_WORK INSTRUCTION:_
Your answer must consist of exactly the lines below, starting with the line with "1188x812 pixels." and going on through the line with "Select 材控221班主任-方哲 in the member list", and nothing else.

_DATA EXCERPTS:_
- - - - - - -

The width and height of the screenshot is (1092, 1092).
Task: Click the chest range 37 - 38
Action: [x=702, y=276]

- - - - - - -

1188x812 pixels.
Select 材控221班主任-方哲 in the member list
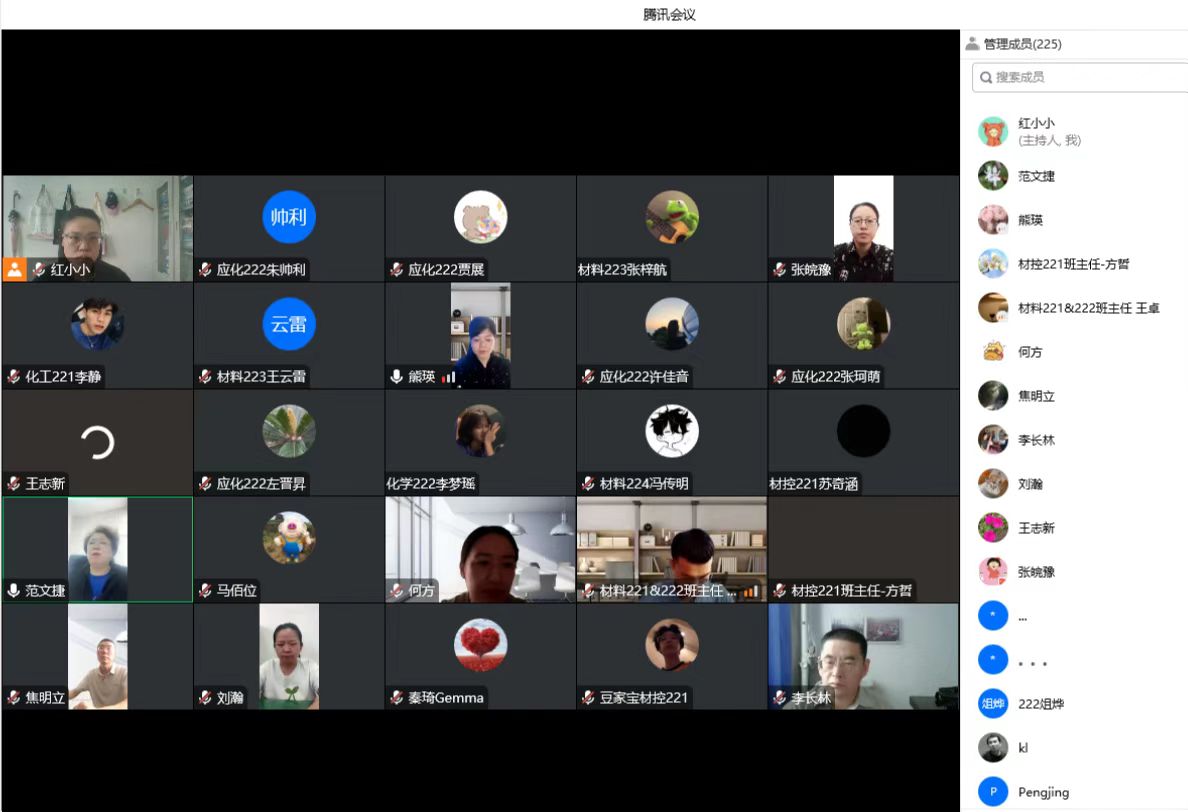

- - - - - - -

_YOUR RESPONSE:_
1188x812 pixels.
Select 材控221班主任-方哲 in the member list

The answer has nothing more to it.